DEC * - Peripheral Independent of the Core in Microchip microcontrollers, also known as CIP - Core Independent Peripheral.

Microcontrollers in switching power supplies
Part 1

Looking ahead, I would like to note that the purpose of this article is not to discuss the advantages or disadvantages of control methods, as well as recommendations for choosing optimal topologies for building Pulsed Power Sources (IIPS) and calculating circuit elements - there are tons of specialized literature for this.

The purpose of the article is to show the fundamental possibility of implementing most topologies of SMPS on the universal periphery of Microchip microcontrollers, to demonstrate the advantages of microcontroller solutions in flexibility and versatility regarding specialized “analog” PWM controllers and ASIC for SMPS.

Below, we will consider solutions based on microcontrollers, but such solutions cannot be called “digital” sources, since the feedback loop is still closed via analog blocks and the PWM signal parameters are generated by the hardware feedback loop, and are not calculated by the processor core. For fully digital solutions, Microchip produces specialized 16-bit digital signal controllers (of the dsPIC33 GS-series series) [1].

What is the IIP made of?

The heart of a switching power supply is a PWM controller. The block diagram of one of the variants of the specialized PWM controller is shown in Figure 1.
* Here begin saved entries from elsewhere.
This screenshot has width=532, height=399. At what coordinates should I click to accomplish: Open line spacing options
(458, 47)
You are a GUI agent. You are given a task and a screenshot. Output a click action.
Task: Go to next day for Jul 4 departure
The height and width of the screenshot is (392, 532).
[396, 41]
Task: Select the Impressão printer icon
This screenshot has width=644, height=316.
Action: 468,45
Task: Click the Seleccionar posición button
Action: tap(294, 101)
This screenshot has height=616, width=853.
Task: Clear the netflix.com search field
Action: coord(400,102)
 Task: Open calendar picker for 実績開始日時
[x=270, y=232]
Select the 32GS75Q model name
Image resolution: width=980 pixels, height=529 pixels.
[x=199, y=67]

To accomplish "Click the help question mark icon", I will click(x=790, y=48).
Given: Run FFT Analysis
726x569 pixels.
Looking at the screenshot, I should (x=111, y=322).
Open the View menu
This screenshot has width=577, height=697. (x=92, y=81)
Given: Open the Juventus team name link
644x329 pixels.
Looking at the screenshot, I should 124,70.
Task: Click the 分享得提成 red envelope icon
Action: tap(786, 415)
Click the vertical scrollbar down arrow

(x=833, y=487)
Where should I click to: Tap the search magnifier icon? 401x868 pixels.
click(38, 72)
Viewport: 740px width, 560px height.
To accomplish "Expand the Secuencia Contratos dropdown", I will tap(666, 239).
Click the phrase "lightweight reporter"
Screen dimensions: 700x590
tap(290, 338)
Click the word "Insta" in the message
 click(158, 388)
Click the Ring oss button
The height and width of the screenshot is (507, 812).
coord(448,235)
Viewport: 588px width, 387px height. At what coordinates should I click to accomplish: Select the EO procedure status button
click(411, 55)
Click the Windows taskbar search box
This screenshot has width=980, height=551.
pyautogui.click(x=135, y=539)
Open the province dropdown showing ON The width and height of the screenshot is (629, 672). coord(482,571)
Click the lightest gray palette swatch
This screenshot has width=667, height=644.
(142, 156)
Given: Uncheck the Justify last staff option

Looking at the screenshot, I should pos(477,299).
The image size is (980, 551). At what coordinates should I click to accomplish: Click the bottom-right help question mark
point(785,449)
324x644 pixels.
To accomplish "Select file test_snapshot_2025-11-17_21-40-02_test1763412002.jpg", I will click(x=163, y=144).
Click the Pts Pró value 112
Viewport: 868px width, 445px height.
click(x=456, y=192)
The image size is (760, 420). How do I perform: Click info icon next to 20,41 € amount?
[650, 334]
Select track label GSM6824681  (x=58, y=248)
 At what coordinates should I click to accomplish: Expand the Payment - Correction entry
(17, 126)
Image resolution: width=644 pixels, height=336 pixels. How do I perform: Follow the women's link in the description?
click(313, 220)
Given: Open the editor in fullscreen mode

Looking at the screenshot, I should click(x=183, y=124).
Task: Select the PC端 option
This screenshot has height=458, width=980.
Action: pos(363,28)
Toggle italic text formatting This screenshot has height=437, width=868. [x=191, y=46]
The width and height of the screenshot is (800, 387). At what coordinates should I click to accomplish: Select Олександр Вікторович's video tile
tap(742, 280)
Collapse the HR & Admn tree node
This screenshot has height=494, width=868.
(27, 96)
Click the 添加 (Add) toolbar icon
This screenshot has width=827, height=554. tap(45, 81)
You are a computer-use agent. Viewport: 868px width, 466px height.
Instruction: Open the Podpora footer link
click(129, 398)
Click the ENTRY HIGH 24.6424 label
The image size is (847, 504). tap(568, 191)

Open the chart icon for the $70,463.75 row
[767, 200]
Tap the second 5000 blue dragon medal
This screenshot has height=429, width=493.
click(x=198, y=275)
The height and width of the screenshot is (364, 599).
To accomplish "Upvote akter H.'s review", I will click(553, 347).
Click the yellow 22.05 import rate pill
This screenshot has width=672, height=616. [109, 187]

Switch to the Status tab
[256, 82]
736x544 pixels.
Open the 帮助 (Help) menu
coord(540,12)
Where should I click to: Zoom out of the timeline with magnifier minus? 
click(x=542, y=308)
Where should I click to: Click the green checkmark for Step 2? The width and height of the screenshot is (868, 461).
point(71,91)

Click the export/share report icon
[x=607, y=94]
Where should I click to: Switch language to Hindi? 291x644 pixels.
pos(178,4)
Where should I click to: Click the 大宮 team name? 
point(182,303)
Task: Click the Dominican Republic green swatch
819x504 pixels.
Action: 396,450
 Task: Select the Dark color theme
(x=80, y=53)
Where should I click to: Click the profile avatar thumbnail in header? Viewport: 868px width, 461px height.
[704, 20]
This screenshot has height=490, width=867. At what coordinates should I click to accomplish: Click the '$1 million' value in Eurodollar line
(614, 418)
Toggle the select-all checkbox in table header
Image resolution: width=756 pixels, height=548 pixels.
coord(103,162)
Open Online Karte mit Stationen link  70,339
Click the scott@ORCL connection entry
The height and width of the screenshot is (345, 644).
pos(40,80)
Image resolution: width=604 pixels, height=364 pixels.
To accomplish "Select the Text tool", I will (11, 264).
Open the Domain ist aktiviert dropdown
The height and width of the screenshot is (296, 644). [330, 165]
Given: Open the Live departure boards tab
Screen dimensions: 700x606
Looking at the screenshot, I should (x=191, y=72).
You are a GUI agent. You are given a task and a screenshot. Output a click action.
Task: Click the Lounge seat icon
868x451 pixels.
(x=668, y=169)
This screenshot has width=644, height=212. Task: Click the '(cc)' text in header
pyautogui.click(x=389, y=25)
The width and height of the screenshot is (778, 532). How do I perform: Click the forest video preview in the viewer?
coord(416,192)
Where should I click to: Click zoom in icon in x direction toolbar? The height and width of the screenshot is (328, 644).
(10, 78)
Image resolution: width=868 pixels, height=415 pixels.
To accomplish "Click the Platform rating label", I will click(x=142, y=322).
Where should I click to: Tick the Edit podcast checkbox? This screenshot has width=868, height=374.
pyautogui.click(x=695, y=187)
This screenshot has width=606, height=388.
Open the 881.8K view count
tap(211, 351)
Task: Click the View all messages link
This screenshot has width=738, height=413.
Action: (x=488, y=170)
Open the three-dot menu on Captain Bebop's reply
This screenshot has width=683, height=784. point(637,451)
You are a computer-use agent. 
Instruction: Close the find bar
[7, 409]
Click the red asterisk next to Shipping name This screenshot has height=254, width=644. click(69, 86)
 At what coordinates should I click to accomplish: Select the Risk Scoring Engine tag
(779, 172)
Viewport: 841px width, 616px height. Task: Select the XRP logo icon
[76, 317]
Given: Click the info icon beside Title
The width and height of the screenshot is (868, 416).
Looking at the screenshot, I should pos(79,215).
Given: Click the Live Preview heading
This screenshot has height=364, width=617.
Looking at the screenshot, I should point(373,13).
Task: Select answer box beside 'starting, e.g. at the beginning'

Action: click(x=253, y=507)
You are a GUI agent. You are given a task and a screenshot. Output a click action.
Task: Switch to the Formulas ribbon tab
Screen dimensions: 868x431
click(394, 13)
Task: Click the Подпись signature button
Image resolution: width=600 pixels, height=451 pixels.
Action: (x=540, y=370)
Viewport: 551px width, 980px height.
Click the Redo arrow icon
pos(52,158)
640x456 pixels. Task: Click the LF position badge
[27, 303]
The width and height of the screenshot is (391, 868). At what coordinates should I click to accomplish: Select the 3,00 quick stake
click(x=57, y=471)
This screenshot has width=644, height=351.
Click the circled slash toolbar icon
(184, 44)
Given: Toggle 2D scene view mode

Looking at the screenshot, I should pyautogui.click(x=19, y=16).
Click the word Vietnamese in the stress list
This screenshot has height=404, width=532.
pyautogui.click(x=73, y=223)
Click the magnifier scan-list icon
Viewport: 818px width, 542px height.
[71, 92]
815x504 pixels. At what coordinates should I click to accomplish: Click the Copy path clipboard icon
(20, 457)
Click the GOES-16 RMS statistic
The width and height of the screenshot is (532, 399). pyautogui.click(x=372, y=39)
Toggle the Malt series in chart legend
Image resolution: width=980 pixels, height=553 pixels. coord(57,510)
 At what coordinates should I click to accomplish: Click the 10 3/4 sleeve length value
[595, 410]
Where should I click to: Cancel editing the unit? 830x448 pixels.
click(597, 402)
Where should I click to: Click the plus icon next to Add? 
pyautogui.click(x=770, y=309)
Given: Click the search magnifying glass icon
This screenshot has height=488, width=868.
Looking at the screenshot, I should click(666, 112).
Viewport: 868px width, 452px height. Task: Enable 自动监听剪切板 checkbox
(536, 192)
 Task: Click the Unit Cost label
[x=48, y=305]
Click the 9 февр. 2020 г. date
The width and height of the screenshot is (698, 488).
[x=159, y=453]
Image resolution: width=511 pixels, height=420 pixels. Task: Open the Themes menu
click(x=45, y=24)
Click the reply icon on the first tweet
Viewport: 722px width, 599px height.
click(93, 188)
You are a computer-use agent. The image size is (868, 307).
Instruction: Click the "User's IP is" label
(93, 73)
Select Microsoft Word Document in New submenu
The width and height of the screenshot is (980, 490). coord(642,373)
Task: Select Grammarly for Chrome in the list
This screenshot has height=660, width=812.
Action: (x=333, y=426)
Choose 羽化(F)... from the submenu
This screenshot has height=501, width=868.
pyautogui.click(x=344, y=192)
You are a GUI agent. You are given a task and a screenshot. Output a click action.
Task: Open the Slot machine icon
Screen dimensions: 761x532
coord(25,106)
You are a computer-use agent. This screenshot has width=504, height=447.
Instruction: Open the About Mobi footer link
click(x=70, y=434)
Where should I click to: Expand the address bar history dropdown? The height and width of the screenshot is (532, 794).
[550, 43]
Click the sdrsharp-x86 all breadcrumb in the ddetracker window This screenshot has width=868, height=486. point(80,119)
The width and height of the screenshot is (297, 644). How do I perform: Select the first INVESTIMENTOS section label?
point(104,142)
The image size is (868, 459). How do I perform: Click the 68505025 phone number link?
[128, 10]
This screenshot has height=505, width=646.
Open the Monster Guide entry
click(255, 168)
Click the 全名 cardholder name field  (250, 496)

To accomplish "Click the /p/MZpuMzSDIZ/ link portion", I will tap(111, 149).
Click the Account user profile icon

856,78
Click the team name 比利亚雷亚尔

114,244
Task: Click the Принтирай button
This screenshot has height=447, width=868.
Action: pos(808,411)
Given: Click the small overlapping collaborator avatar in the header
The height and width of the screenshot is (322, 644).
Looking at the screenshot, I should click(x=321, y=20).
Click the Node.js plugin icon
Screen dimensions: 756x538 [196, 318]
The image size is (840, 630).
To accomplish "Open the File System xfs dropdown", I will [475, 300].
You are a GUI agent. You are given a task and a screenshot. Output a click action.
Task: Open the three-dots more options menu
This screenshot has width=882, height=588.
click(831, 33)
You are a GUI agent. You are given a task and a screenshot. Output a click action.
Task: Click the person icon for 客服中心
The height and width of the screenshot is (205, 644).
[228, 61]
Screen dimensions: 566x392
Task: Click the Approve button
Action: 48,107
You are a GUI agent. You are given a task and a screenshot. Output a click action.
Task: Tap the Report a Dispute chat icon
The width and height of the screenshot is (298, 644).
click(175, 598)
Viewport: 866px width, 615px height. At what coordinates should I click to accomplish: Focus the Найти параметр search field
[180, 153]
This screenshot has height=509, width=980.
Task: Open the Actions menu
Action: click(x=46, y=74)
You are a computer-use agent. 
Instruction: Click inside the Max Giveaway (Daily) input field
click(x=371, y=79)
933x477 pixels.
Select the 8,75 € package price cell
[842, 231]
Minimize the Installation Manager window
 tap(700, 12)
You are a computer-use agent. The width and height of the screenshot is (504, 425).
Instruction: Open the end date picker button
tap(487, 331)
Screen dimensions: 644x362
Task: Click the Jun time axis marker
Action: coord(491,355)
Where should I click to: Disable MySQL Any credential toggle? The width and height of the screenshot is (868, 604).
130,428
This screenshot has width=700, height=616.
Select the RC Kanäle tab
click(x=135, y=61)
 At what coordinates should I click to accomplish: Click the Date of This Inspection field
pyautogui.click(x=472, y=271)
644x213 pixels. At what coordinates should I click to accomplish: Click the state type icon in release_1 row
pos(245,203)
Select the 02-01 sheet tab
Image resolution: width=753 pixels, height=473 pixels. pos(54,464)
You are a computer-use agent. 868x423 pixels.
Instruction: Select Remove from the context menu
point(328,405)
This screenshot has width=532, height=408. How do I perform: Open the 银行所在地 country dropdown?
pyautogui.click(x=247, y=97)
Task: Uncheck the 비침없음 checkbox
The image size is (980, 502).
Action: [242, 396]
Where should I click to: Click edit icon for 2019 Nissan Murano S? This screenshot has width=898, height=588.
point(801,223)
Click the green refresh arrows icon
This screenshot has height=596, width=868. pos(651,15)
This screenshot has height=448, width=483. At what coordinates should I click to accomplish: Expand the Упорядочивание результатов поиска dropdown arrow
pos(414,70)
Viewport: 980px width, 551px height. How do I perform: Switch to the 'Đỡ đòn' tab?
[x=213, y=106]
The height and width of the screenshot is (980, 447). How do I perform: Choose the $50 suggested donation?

Fig.1. The structure of a specialized power supply driver chip.

The main element of the circuit is the SR flip-flop, which controls the output stage of switching on the power switch.

The trigger is triggered by clock signals (input S, Set). The reset (input R, Reset) is controlled by the signals of the comparator C1, the reference signal for which is generated by the operational amplifier of the error signal A1. The trigger output controls the output keys, the control of which can be blocked by overvoltage signals (comparator C2), blanking, etc.

If it is necessary to control this or similar circuit from the outside (changing and measuring parameters, soft start, etc.), external control solutions, such as a microcontroller or control logic, must be used.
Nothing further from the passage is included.